Everything from the line that contains "Open the three-dot" through the final line of the records below should be quoted exactly, except the pictures.

________

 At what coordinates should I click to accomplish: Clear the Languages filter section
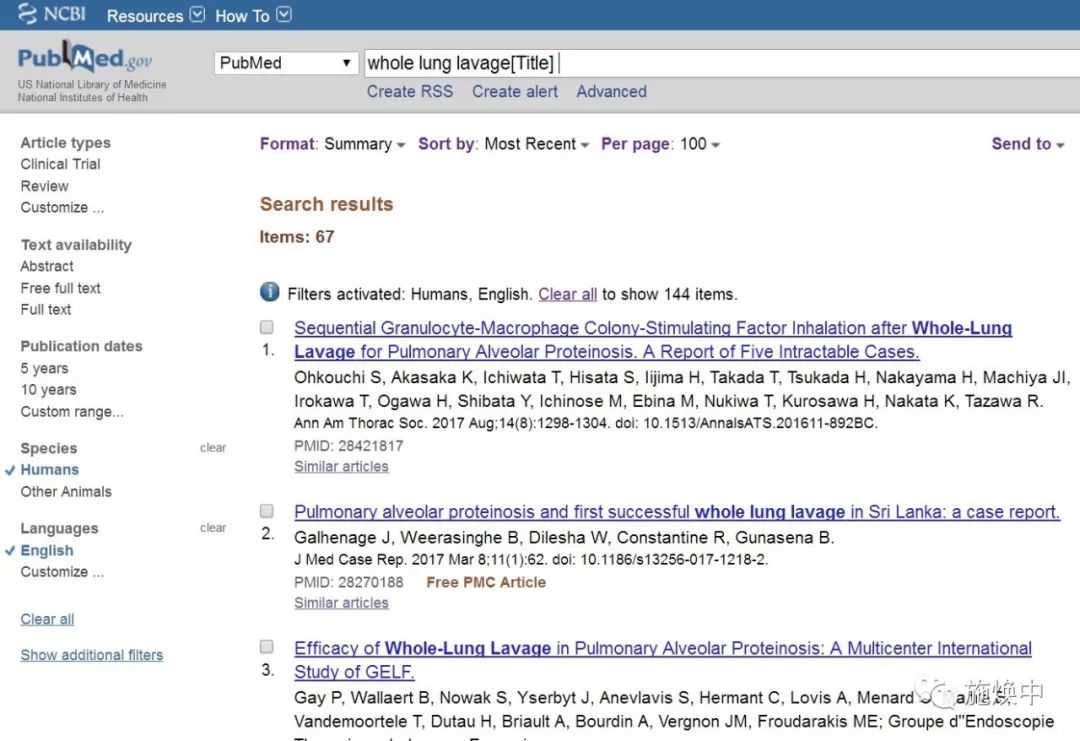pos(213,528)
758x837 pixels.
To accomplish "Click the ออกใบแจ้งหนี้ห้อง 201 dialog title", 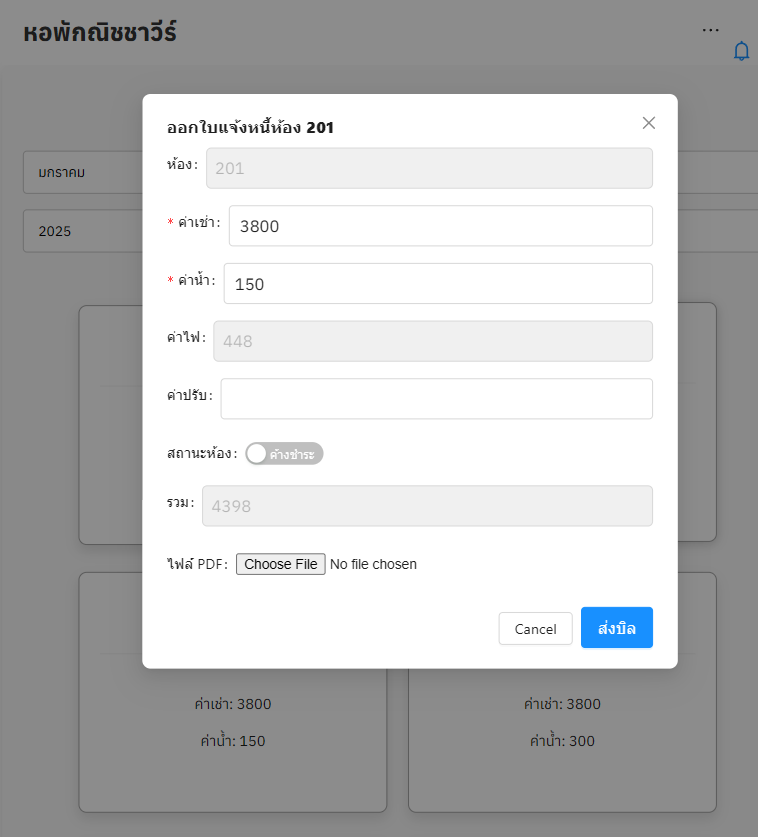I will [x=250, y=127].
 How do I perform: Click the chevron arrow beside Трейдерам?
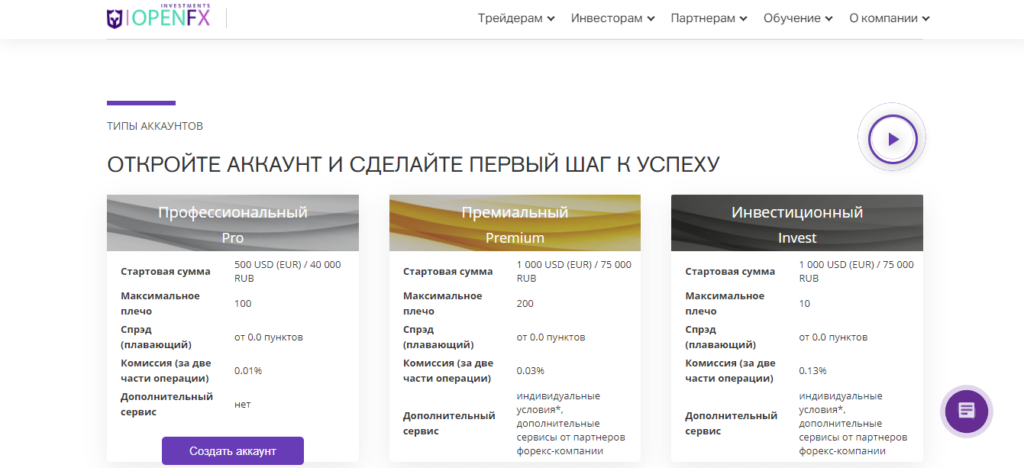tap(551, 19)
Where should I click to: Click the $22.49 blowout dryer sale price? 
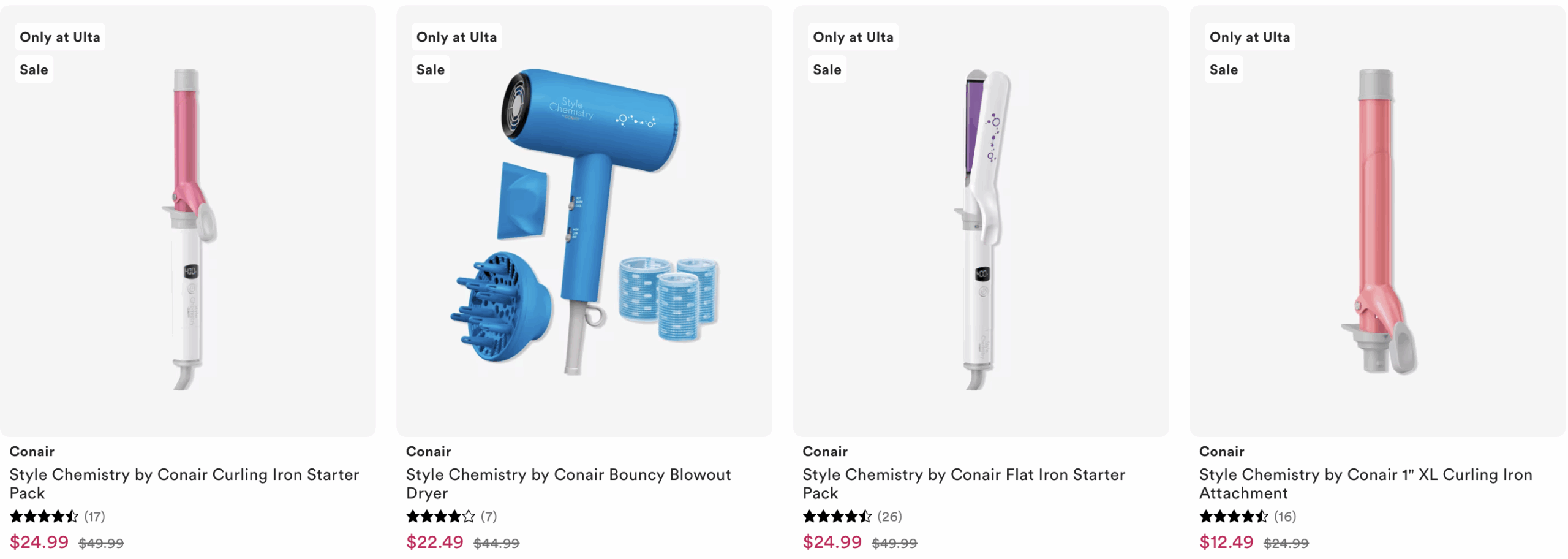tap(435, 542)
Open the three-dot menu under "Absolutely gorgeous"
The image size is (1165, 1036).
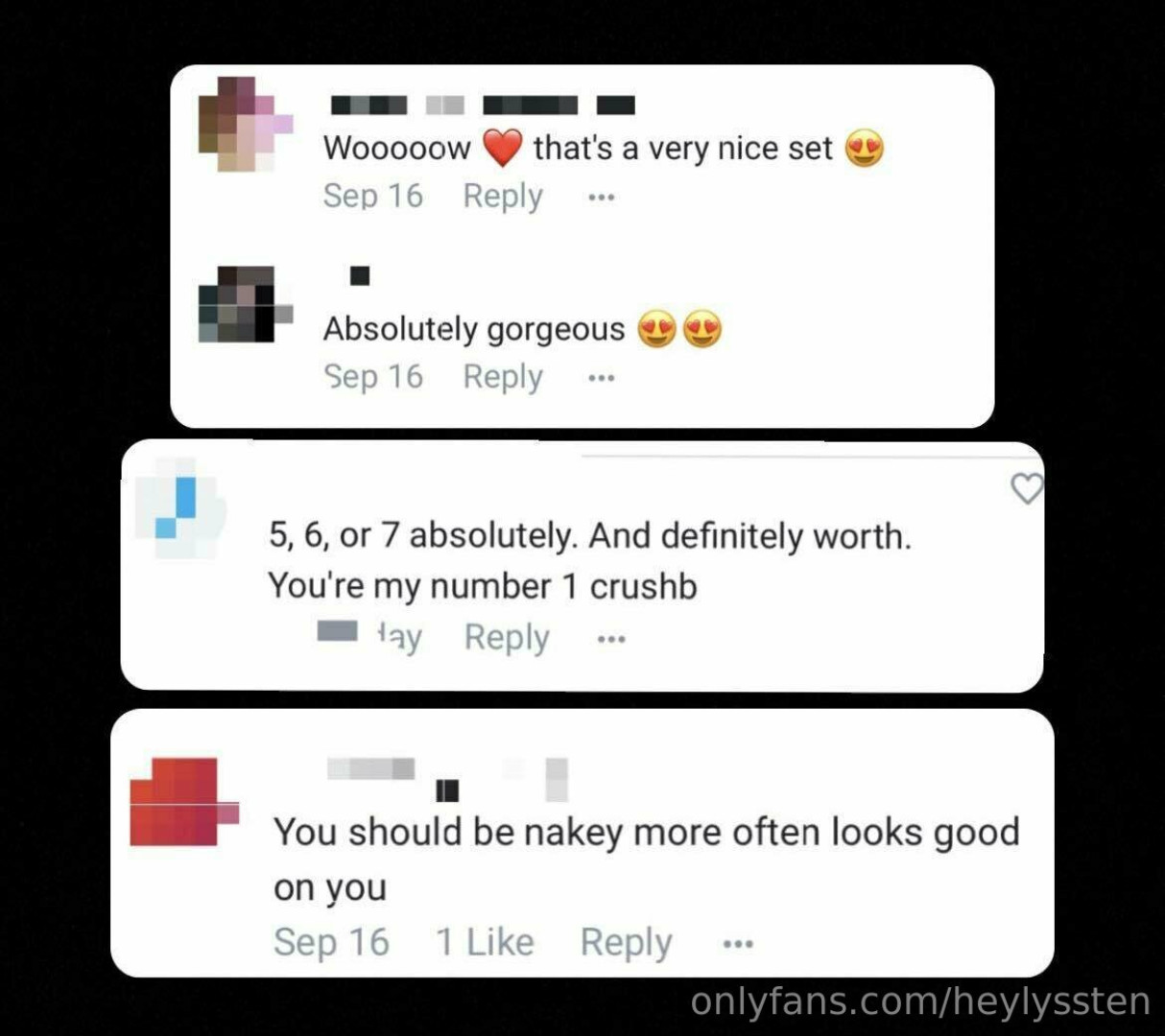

________

Task output:
Open the three-dot menu under "Absolutely gorgeous"
The image size is (1165, 1036).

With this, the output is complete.